» **EXERCISE REQUIREMENTS**: Your job with the data below is to output exactly the lines from the one holding "Click the graduation cap logo icon" down to the one holding "492x448 pixels.", both included, and no others.

(Collected data entries)
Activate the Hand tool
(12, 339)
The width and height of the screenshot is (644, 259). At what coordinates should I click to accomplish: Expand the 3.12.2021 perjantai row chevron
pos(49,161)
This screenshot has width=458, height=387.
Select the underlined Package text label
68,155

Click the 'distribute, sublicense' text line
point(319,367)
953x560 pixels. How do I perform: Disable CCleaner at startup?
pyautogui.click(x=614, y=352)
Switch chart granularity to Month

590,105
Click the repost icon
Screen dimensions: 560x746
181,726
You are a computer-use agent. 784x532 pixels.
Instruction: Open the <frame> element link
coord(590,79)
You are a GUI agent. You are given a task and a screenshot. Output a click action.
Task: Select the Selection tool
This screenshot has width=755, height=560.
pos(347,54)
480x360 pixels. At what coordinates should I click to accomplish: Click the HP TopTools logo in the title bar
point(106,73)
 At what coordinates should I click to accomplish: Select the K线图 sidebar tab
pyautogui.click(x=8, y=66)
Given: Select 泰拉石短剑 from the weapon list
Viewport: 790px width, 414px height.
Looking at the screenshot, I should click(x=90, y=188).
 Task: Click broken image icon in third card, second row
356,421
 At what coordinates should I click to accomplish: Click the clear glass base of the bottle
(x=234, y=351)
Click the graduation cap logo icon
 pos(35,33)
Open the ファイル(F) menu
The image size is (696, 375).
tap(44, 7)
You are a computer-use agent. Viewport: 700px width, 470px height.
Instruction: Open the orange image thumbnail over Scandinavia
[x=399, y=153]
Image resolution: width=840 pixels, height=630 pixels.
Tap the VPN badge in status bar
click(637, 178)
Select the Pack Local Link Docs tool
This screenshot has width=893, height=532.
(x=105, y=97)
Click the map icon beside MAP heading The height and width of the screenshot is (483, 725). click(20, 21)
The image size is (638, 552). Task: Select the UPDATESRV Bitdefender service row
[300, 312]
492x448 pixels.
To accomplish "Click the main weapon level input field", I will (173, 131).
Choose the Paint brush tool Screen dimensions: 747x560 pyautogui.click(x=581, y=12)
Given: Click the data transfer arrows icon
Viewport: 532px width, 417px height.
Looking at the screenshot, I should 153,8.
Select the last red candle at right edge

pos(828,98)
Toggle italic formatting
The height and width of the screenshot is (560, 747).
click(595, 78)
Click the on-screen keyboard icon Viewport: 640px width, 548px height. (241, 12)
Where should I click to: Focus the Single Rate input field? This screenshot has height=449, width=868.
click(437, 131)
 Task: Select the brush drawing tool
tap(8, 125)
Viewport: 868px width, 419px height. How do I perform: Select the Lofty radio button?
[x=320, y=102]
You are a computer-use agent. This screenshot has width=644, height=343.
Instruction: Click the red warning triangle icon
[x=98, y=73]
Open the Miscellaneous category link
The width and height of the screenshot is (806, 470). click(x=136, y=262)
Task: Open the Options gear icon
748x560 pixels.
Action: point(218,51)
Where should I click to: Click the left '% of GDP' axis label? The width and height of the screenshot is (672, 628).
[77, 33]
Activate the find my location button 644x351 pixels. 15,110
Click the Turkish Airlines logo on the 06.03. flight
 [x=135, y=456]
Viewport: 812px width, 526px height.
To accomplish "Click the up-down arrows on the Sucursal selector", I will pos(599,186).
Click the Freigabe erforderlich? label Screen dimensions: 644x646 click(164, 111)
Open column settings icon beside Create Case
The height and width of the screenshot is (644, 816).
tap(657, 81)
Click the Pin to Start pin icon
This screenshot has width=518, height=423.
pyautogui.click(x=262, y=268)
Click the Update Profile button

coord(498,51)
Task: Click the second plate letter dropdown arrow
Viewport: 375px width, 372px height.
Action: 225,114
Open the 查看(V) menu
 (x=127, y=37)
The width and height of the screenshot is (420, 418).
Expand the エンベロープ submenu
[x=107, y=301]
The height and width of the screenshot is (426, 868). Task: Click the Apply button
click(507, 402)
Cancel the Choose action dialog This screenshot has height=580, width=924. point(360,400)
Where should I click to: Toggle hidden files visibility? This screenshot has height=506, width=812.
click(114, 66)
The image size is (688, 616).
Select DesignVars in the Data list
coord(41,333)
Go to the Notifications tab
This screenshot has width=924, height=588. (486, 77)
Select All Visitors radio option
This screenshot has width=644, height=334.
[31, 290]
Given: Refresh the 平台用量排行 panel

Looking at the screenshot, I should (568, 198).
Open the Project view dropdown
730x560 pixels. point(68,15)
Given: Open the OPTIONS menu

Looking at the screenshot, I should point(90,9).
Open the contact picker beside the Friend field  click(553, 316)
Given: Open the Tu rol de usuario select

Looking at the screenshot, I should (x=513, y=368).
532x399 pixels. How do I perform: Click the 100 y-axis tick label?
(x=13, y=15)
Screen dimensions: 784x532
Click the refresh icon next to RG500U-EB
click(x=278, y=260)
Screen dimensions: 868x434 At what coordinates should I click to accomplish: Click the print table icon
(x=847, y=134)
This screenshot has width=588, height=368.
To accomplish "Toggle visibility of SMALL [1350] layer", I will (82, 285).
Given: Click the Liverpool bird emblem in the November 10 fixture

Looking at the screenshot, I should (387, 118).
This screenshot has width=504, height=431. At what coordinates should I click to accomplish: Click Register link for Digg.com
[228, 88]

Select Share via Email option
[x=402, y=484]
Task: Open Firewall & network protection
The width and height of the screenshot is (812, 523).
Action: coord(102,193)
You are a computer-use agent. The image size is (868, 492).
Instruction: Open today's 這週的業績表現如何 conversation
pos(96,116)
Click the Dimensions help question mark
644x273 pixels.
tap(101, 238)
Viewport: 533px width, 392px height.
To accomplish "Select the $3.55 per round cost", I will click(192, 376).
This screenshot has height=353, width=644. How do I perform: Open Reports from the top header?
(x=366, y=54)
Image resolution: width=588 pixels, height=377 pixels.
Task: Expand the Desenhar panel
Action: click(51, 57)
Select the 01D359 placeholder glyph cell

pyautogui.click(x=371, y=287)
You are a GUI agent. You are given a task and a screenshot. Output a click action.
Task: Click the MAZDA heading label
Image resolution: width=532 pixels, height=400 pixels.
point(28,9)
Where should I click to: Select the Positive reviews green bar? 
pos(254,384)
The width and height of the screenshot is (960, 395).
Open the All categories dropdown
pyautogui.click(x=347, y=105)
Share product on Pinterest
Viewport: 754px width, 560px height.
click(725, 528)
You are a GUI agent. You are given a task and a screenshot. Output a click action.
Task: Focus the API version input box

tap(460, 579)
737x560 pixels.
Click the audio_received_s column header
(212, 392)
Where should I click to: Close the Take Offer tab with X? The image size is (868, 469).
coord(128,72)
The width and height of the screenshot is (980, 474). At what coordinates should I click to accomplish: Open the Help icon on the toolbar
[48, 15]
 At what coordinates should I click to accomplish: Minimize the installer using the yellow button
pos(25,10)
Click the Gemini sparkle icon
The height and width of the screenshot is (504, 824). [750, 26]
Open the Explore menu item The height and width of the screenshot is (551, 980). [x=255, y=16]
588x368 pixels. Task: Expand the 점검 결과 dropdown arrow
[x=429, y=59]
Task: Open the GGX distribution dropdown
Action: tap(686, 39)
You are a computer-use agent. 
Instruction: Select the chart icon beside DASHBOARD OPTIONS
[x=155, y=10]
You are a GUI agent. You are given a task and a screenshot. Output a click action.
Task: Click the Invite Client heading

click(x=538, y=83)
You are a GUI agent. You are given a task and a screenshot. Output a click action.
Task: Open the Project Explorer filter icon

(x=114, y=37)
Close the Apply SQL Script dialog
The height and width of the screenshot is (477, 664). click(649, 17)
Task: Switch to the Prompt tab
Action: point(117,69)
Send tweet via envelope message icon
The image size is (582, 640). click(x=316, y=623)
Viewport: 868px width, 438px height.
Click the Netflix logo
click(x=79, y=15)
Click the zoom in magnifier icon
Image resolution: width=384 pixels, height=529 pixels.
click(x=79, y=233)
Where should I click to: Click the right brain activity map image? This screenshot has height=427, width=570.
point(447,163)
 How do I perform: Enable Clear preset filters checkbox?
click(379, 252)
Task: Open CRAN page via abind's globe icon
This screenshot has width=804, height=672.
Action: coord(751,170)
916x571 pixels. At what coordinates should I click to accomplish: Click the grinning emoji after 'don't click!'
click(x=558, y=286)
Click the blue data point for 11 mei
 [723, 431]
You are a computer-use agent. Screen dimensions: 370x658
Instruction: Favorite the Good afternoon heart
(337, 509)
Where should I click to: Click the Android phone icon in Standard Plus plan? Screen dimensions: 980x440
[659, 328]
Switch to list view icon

» **EXERCISE ANSWER**:
Click the graduation cap logo icon
 pos(35,33)
Open the ファイル(F) menu
The image size is (696, 375).
tap(44, 7)
You are a computer-use agent. Viewport: 700px width, 470px height.
Instruction: Open the orange image thumbnail over Scandinavia
[x=399, y=153]
Image resolution: width=840 pixels, height=630 pixels.
Tap the VPN badge in status bar
click(637, 178)
Select the Pack Local Link Docs tool
This screenshot has width=893, height=532.
(x=105, y=97)
Click the map icon beside MAP heading The height and width of the screenshot is (483, 725). click(20, 21)
The image size is (638, 552). Task: Select the UPDATESRV Bitdefender service row
[300, 312]
492x448 pixels.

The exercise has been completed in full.